- [Aim of the exercise]
Only these lines of the data below are wanted: the one with "Where should I click to: Open the", the one with "Image resolution: width=839", and any lines between them, each repeated exactly.

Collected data
*** Block opens ***

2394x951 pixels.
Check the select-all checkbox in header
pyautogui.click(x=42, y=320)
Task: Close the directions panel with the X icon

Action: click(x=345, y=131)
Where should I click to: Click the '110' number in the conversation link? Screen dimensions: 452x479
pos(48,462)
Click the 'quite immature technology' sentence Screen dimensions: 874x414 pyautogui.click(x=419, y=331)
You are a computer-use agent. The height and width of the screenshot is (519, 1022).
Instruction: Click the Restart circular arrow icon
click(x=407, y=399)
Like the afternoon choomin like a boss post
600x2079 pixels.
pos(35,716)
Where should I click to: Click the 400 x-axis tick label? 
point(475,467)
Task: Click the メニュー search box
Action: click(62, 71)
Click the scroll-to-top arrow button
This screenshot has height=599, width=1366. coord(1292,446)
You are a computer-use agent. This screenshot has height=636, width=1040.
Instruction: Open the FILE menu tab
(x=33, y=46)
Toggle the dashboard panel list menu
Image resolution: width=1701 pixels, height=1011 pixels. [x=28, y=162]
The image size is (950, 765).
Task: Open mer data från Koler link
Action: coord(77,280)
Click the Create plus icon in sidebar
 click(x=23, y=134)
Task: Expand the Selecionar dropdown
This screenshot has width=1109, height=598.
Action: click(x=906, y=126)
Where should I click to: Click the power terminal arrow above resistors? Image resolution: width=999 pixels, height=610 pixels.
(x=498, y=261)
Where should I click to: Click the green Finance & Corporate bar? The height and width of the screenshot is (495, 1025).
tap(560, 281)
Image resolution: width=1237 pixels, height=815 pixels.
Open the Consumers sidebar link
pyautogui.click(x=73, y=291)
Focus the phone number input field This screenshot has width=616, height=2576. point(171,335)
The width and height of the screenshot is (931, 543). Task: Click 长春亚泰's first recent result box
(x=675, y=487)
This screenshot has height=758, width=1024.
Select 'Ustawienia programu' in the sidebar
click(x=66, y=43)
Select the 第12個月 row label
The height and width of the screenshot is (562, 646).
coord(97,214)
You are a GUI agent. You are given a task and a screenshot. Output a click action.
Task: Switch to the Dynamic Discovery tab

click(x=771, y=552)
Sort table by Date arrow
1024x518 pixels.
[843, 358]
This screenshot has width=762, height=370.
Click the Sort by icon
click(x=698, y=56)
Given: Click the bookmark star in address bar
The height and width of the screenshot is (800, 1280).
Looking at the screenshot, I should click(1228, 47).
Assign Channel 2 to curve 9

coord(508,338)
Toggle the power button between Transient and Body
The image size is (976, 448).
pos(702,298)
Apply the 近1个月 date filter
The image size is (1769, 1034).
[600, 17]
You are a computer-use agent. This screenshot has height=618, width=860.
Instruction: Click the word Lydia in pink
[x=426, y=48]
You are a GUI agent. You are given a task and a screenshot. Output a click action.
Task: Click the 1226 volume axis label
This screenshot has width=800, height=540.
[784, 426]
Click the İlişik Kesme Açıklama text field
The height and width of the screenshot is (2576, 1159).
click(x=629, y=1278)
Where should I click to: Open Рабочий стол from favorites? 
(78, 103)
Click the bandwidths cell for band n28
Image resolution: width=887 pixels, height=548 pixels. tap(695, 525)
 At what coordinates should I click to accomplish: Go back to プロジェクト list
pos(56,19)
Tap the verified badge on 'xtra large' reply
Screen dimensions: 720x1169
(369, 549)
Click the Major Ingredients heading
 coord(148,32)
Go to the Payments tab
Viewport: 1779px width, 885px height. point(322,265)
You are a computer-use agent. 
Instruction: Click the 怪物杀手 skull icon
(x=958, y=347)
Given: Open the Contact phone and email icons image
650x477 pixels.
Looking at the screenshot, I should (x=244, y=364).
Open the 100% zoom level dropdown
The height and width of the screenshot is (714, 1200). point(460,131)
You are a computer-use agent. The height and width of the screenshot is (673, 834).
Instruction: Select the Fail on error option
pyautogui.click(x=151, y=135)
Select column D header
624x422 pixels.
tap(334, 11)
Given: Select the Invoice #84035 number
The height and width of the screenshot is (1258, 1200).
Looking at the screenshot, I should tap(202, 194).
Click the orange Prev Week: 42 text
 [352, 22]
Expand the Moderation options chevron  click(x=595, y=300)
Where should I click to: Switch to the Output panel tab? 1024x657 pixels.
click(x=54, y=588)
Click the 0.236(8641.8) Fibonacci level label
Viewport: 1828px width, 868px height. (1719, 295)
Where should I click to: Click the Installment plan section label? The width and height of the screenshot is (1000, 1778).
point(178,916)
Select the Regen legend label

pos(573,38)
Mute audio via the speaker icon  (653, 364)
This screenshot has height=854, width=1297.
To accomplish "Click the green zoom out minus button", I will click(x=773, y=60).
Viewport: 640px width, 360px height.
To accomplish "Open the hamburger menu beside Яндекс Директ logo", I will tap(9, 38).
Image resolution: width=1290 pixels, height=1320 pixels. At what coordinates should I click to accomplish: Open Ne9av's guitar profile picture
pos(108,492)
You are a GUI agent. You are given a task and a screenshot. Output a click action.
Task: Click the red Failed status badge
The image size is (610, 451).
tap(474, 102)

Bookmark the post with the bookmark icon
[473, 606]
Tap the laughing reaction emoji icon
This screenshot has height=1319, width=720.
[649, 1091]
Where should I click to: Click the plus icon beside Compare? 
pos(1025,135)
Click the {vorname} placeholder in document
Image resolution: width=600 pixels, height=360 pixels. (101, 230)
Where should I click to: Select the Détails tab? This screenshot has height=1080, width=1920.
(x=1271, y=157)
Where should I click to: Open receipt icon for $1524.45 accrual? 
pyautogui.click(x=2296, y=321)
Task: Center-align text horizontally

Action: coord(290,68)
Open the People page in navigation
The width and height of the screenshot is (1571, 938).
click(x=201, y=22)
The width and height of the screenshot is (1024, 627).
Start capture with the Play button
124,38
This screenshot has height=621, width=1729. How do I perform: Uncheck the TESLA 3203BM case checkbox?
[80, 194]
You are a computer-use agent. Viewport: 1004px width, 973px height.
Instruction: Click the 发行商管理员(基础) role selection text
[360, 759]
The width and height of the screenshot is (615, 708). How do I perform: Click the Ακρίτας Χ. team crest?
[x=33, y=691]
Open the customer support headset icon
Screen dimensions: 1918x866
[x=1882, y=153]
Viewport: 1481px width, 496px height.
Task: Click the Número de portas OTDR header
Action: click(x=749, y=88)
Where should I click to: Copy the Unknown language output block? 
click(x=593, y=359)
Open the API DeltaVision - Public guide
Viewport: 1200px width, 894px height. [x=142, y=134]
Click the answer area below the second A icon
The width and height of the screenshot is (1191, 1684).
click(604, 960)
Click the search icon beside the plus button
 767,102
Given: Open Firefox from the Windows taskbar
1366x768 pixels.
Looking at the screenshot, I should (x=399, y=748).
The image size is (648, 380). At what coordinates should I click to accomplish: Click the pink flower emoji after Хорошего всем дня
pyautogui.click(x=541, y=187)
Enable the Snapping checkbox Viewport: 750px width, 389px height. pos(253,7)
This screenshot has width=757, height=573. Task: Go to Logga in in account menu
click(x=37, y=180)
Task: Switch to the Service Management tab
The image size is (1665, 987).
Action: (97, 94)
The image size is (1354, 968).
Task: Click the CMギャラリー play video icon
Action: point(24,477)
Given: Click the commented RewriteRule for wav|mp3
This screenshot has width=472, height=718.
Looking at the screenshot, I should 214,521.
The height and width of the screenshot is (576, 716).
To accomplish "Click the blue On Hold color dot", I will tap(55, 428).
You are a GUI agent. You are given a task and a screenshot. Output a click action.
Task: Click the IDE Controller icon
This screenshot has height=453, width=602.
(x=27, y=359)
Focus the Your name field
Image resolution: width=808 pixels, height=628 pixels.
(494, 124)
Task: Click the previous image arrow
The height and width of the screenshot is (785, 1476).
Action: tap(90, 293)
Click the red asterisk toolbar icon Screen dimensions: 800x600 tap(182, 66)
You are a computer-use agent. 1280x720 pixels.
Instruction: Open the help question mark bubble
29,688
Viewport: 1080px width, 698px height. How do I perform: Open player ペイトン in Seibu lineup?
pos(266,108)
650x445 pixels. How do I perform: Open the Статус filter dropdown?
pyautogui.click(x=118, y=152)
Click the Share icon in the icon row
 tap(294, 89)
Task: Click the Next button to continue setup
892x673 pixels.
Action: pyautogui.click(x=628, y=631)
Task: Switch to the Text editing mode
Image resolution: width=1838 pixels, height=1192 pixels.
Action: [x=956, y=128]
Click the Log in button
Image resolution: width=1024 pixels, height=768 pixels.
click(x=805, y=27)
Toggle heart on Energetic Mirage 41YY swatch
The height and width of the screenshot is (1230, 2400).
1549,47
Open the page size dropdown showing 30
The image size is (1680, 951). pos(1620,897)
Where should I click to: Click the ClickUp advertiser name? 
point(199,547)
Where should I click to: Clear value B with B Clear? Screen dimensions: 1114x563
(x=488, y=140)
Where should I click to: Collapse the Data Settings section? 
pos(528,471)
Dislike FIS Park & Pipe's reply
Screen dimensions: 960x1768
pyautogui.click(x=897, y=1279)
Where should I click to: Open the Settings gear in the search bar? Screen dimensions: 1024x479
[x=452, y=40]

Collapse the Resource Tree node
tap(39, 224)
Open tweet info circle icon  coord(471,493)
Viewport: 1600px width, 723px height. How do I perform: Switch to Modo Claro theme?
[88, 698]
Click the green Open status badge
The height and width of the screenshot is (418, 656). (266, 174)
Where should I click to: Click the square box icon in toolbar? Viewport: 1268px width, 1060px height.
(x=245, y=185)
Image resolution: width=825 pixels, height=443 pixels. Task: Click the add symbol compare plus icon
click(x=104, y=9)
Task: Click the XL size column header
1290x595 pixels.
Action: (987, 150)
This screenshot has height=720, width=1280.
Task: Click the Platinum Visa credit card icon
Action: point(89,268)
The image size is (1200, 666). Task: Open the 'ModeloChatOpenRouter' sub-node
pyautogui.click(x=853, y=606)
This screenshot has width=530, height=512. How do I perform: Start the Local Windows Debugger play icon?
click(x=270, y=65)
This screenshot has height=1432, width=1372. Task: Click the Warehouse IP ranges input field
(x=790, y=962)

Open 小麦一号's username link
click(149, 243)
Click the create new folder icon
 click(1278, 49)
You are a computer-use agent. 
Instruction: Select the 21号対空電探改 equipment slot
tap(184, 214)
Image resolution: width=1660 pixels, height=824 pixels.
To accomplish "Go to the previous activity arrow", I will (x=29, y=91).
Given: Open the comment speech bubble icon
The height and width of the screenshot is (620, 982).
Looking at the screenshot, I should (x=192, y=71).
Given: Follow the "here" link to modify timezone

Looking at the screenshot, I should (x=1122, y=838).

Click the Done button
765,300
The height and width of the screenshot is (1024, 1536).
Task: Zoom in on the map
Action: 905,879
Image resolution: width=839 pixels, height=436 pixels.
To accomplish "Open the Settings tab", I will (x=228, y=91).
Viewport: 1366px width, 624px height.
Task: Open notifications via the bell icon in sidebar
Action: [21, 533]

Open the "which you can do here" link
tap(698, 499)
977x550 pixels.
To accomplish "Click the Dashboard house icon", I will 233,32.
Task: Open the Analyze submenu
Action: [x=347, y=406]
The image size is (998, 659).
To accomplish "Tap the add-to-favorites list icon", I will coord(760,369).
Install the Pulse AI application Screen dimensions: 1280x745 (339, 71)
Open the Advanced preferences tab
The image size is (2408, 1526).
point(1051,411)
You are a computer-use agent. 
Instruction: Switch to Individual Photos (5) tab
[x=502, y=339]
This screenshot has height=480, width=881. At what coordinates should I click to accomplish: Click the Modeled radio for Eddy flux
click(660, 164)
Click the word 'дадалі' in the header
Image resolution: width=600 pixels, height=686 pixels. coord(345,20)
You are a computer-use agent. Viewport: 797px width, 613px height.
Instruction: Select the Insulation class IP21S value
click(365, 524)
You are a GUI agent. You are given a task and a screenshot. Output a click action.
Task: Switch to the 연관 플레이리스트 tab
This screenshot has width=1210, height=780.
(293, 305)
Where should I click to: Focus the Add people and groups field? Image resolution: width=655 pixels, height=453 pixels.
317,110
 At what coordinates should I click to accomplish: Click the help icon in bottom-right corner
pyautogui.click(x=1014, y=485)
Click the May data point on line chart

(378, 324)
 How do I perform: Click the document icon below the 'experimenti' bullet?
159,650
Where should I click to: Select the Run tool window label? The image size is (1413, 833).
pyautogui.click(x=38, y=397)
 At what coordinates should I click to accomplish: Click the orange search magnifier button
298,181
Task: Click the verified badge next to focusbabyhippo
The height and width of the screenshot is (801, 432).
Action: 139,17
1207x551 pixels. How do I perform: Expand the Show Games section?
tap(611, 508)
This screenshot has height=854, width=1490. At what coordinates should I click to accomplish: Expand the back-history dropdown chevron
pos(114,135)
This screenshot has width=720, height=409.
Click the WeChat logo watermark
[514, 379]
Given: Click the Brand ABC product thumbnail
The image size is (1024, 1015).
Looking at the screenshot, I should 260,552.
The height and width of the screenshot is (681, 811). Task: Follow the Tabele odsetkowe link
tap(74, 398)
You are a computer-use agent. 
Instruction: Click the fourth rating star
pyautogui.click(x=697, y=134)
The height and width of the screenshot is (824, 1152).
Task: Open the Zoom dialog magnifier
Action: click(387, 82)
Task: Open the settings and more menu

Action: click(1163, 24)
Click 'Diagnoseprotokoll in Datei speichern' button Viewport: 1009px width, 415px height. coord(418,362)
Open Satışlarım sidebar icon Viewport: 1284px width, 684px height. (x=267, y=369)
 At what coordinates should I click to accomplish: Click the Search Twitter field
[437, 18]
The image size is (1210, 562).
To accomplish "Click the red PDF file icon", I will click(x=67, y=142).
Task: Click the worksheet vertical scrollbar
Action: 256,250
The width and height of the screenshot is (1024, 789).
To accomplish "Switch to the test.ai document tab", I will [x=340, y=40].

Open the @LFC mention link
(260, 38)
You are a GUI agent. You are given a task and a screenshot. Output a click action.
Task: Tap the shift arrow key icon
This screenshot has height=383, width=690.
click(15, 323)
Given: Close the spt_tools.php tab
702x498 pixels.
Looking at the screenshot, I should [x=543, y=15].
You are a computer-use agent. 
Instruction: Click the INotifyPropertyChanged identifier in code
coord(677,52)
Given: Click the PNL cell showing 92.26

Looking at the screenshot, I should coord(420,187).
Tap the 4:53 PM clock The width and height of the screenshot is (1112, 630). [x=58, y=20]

*** Block closes ***

- [Written solution]
Where should I click to: Open the Settings gear in the search bar? Screen dimensions: 1024x479
[x=452, y=40]

Collapse the Resource Tree node
tap(39, 224)
Open tweet info circle icon  coord(471,493)
Viewport: 1600px width, 723px height. How do I perform: Switch to Modo Claro theme?
[88, 698]
Click the green Open status badge
The height and width of the screenshot is (418, 656). (266, 174)
Where should I click to: Click the square box icon in toolbar? Viewport: 1268px width, 1060px height.
(x=245, y=185)
Image resolution: width=825 pixels, height=443 pixels. Task: Click the add symbol compare plus icon
click(x=104, y=9)
Task: Click the XL size column header
1290x595 pixels.
Action: (987, 150)
This screenshot has height=720, width=1280.
Task: Click the Platinum Visa credit card icon
Action: point(89,268)
The image size is (1200, 666). Task: Open the 'ModeloChatOpenRouter' sub-node
pyautogui.click(x=853, y=606)
This screenshot has width=530, height=512. How do I perform: Start the Local Windows Debugger play icon?
click(x=270, y=65)
This screenshot has height=1432, width=1372. Task: Click the Warehouse IP ranges input field
(x=790, y=962)

Open 小麦一号's username link
click(149, 243)
Click the create new folder icon
 click(1278, 49)
You are a computer-use agent. 
Instruction: Select the 21号対空電探改 equipment slot
tap(184, 214)
Image resolution: width=1660 pixels, height=824 pixels.
To accomplish "Go to the previous activity arrow", I will (x=29, y=91).
Given: Open the comment speech bubble icon
The height and width of the screenshot is (620, 982).
Looking at the screenshot, I should (x=192, y=71).
Given: Follow the "here" link to modify timezone

Looking at the screenshot, I should (x=1122, y=838).

Click the Done button
765,300
The height and width of the screenshot is (1024, 1536).
Task: Zoom in on the map
Action: 905,879
Image resolution: width=839 pixels, height=436 pixels.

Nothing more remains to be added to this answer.